COMPLETE THE FOLLOWING:
1) Answer these questions from the checkpoints thread, one line each:
(a) On AIX, what unit is log_checkpoint_interval measured in?
(b) How many log file groups are there, and how large is each log file?
(c) What is the present size of the cache?
2) In the checkpoints thread, repeat everything from "The other parameter" down to "is your problem.".
3) Write the next part of the checkpoints thread, going on from the point where it stops.

[PAGE EXTRACT]

Re: CHECKPOINTS

From: Steve Adams <steve.adams_at_ixora.com.au>
Date: 2000/03/02
Message-ID: <38beaa66.87888496@news.eagles.bbs.net.au>#1/1

Hi Mario,

Thanks for that. If by 50M you mean 50,000K then your log_checkpoint_interval is an exact match to the log file size, because it is measured in 512 byte blocks on AIX.

The other parameter settings seem OK too. Your internal write batch size works out at 400, so the checkpoint batch size is reasonable at 64. However, you only have 3 disks, so these numbers are larger than ideal and introduce a risk of 'write complete waits'. It would be better to set both db_files and db_block_checkpoint_batch to 30, however, that is not the problem we are facing here. There is also a school of thought that multiple db_writers works better than aio. I think it is true, but once again, I don't think that is your problem.

The problem is that you have too few physical disks to support that cache size. You need to either
1) spread the data files over more physical disks (striping works well) to improve the DBWR bandwidth, or
2) reduce db_block_buffers to limit the backlog of dirty buffer, or 3) increase the log file size to give DBWR more time to finish the job.

Presently, your cache is 250M, so lets say that 100M of that is dirty at a log switch. DBWR has to write all that to just 3 disks using a random I/O pattern, more quickly than LGWR can write 50M to one disk using a sequential I/O pattern. Under intensive redo generation, LGWR is going to win that race every time.

As to why your redo generation is so intensive, I cannot say. It depends on what you are doing. There are some tricks to reduce redo generation, but it is something that most people just live with. And, yes, rollback segment changes have to be logged to allow for crash recovery.

Hope this helps,
Regards,
Steve Adams

http://www.ixora.com.au/
http://www.oreilly.com/catalog/orinternals/
http://www.christianity.net.au/

On Thu, 2 Mar 2000 15:26:19 +0100, "Mario" <mtechera_at_yahoo.com> wrote:

>Steve,
>
>The log files are 50 MB each (10 groups, see previous post).
>
>log_checkpoint_interval = 100000
>log_checkpoint_timeout = 0
>
>Let me know if you get any ideas.
>
>Mario
>
>Steve Adams <steve.adams_at_ixora.com.au> wrote in message
>news:38be56e7.66513170_at_news.eagles.bbs.net.au...
>> Hi Mario,
>>
>> I should also have asked for the size of the log files, and the values of
>> log_checkpoint_interval and log_checkpoint_timeout, just in case you are
>> checkpointing too intensively for a checkpoint to finish before the next
one
>> starts.
>>
>> Regards,
>> Steve Adams
>> http://www.ixora.com.au/
>> http://www.oreilly.com/catalog/orinternals/
>> http://www.christianity.net.au/
>>
>>
>> On Thu, 02 Mar 2000 04:05:48 GMT, steve.adams_at_ixora.com.au (Steve Adams)

[/PAGE EXTRACT]
[EXERCISE DATA]

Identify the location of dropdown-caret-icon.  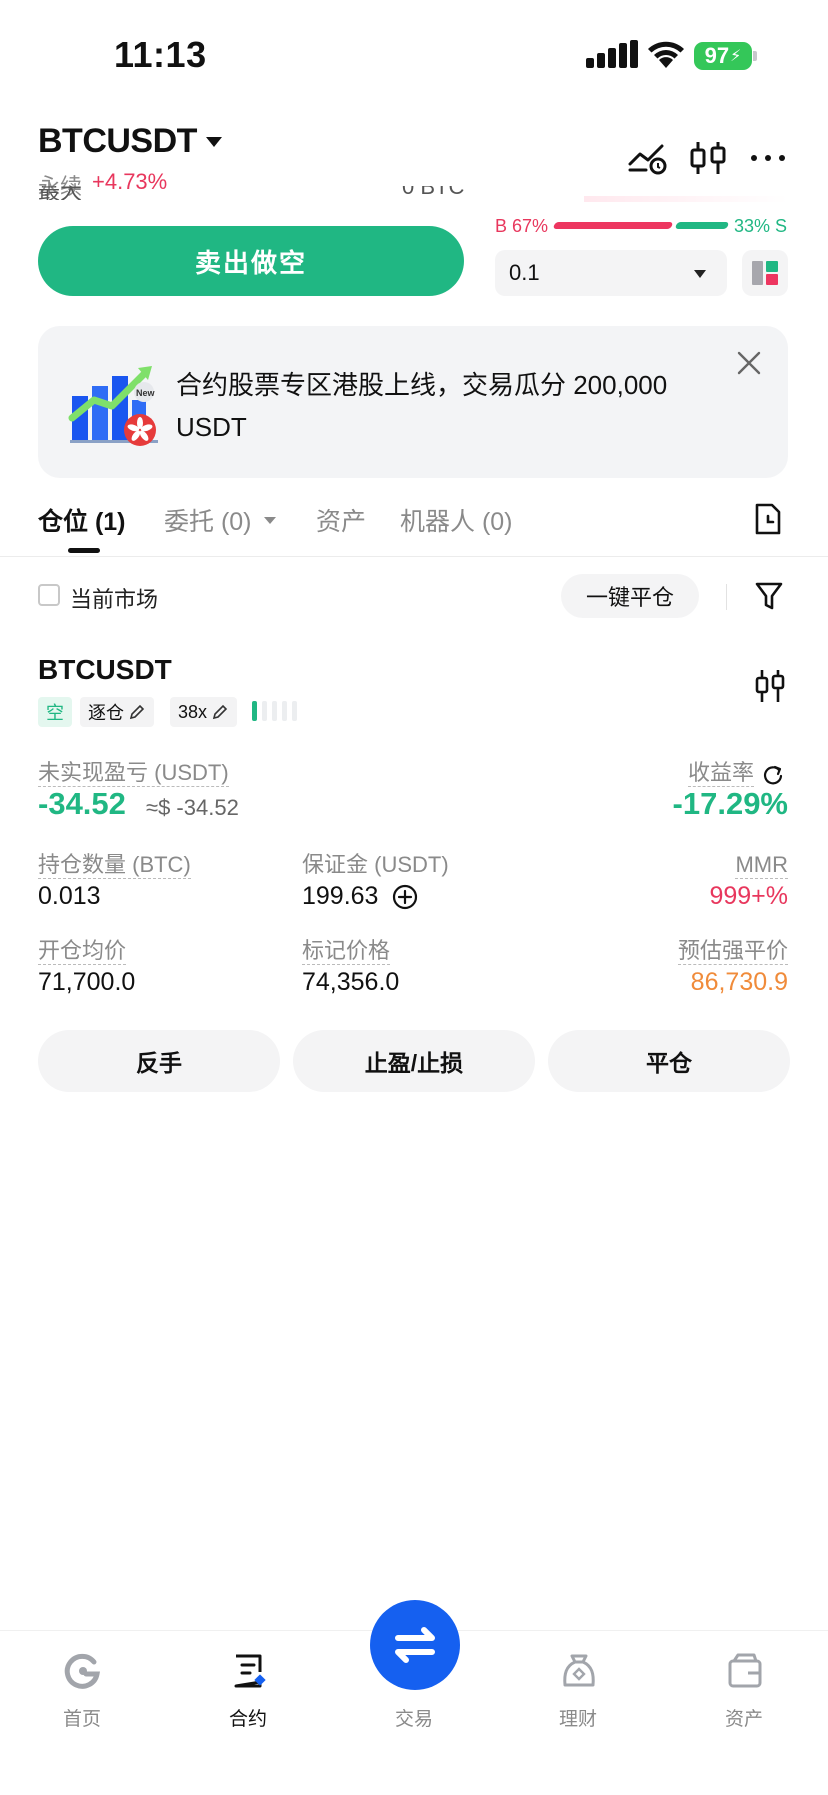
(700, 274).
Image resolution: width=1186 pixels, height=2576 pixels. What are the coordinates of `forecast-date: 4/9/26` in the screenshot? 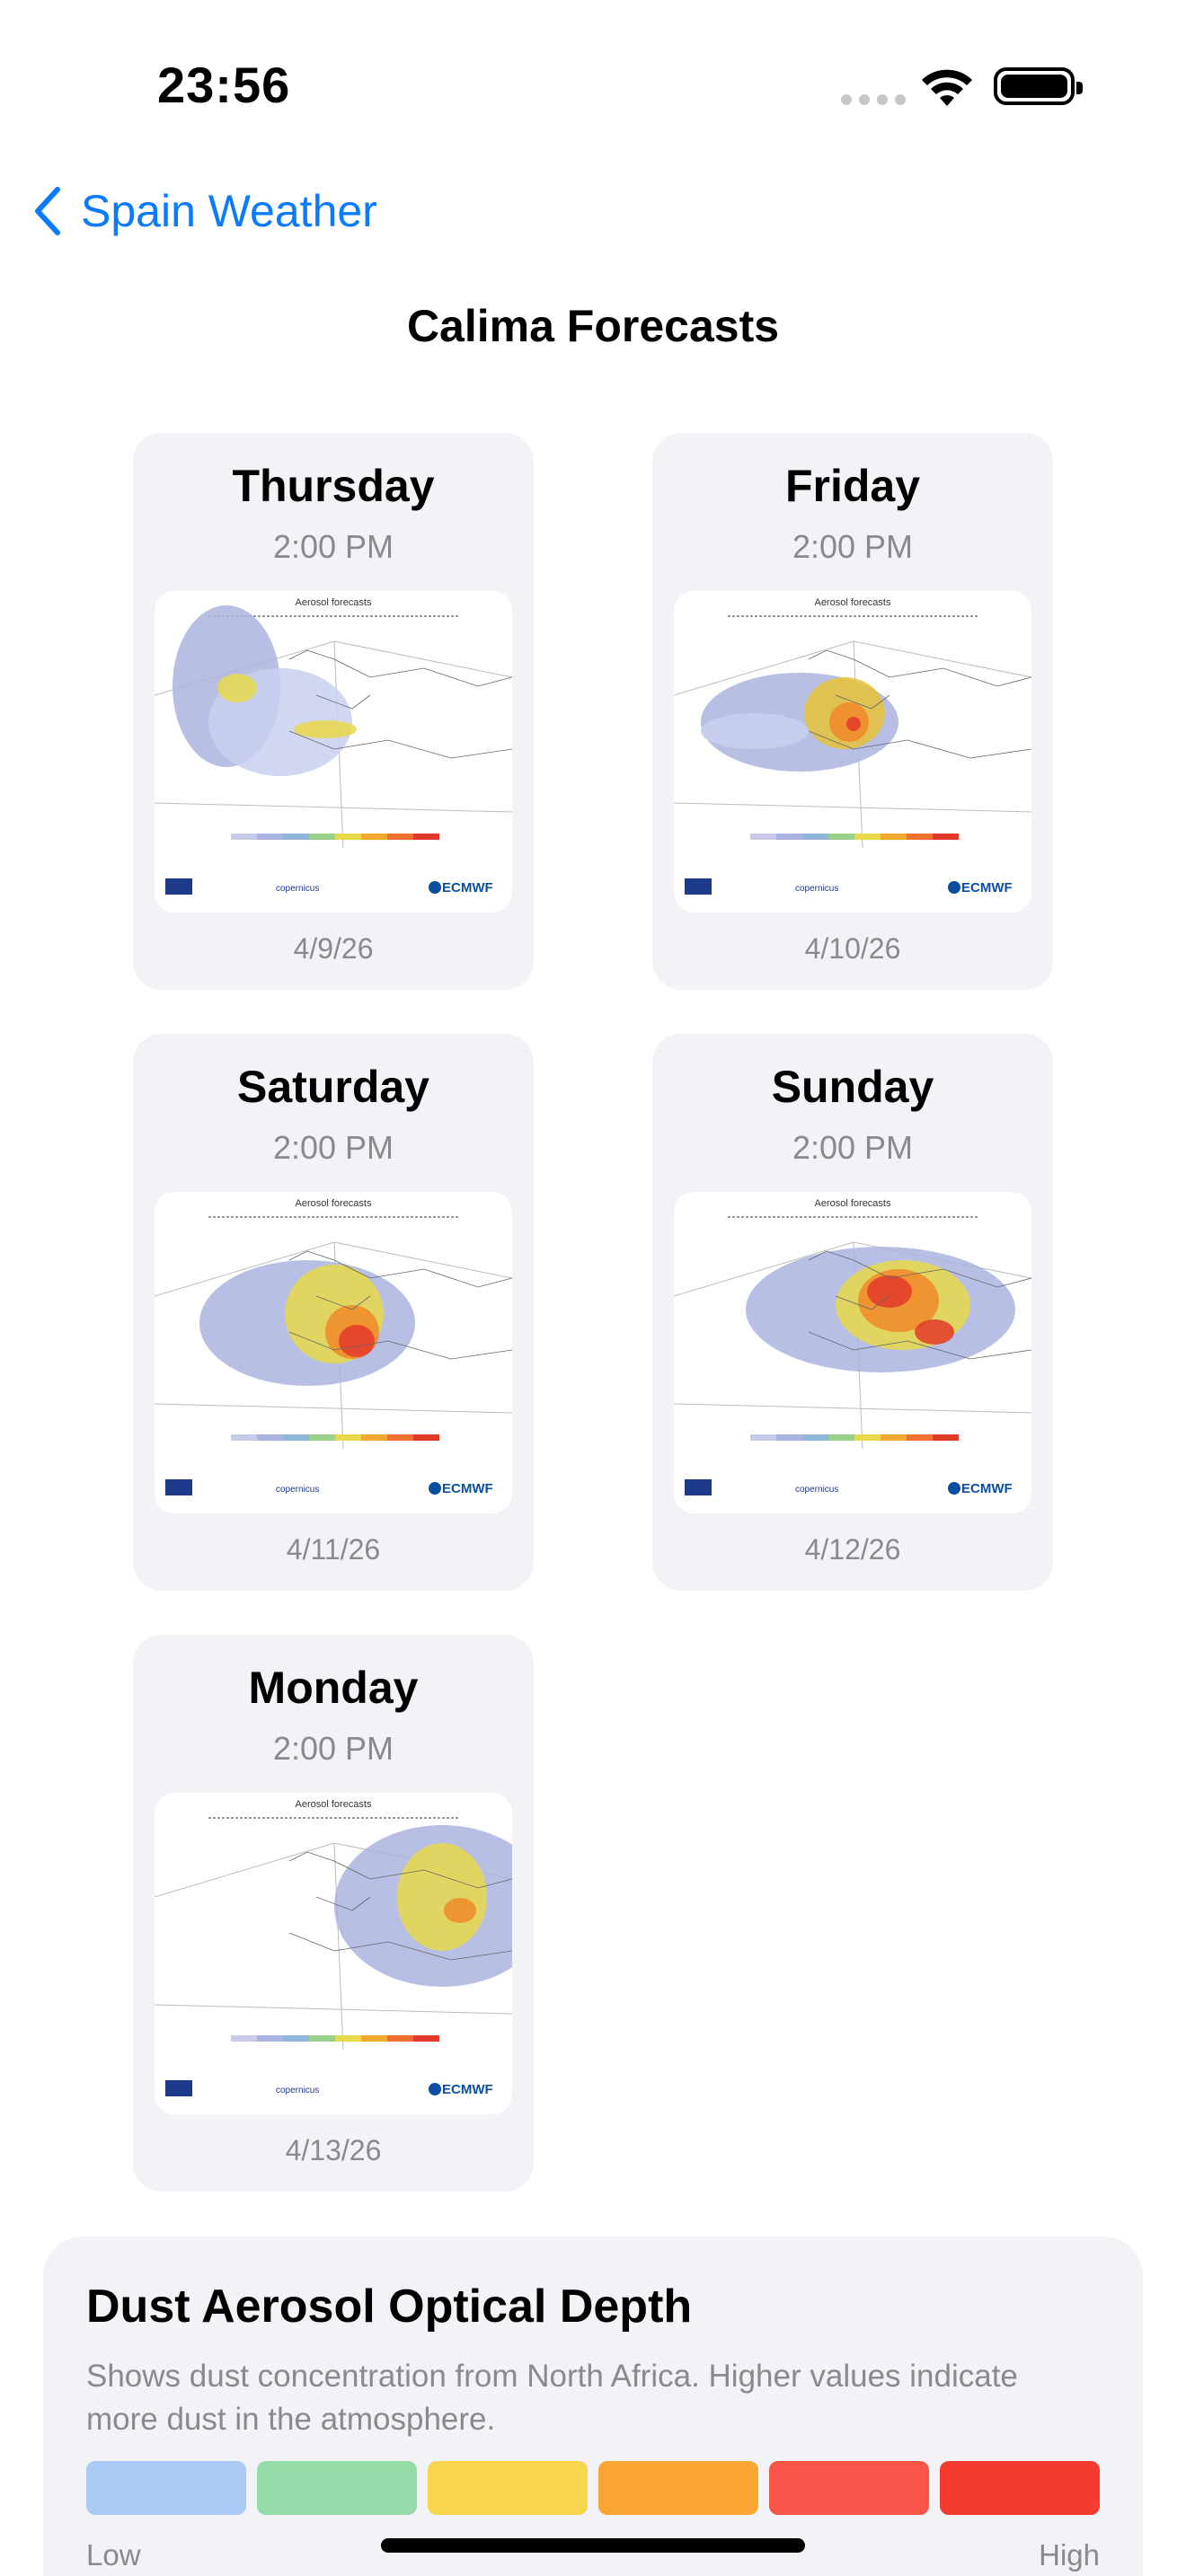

[/EXERCISE DATA]

EXPECTED OUTPUTS:
1)
(a) 512 byte blocks
(b) 10 groups, with each log file 50 MB
(c) 250M

2)
The other parameter settings seem OK too. Your internal write batch size works out at 400, so the checkpoint batch size is reasonable at 64. However, you only have 3 disks, so these numbers are larger than ideal and introduce a risk of 'write complete waits'. It would be better to set both db_files and db_block_checkpoint_batch to 30, however, that is not the problem we are facing here. There is also a school of thought that multiple db_writers works better than aio. I think it is true, but once again, I don't think that is your problem.

3)
wrote:
>>
>> >Hi Mario,
>> >
>> >This is a DBWn bottleneck.
>> >Some questions ...
>> >
>> >What version of AIX?
>> >Is aio available (it should be)?
>> > To find out, do the following as root
>> > # smit aio
>> > select "Change/Show Characteristics of Asynchronous I/O"
>> >How many datafiles do you have?
>> >How many physical disks (spindles) underlying the data files (not
>> >counting log files)?
>> >What are the values of the following parameters?
>> > use_async_io
>> > db_writers
>> > db_files
>> > db_file_simultaneous_writes
>> > _db_block_write_batch (if set)
>> > db_block_checkpoint_batch
>> > db_block_buffers
>> > db_block_size
>> >
>> >Regards,
>> >Steve Adams
>> >http://www.ixora.com.au/
>> >http://www.oreilly.com/catalog/orinternals/
>> >http://www.christianity.net.au/
>> >
>> >
>> >On Wed, 1 Mar 2000 23:12:32 +0100, "Mario" <mtechera_at_yahoo.com> wrote:
>> >
>> >>
>> >>We have a problem with redo log switching
>> >>when running large jobs. All groups fill up
>> >>and remain active even though they
>> >>are archived - presumably this is because
>> >>checkpointing is going on.
>> >>
>> >>Finally when the
>> >>last log group fills and wants to switch back to
>> >>the first group it cannot do so, because
>> >>the first group is still active. At this point the system
>> >>slows to a crawl and even trivial queries require minutes
>> >>for a response.
>> >>
>> >>We have
>> >>increased the number of redo log groups
>> >>(almost doubling the space available),
>> >>and have also increased the initialization
>> >>parameter db_block_checkpoint_batch
>> >>so as to allow for faster checkpointing.
>> >>Yet the problem persists.
>> >>
>> >>Does anyone have any pointers for us?
>> >>
>> >>Is there any good documentation on how the checkpoint
>> >>process works and why it takes so long?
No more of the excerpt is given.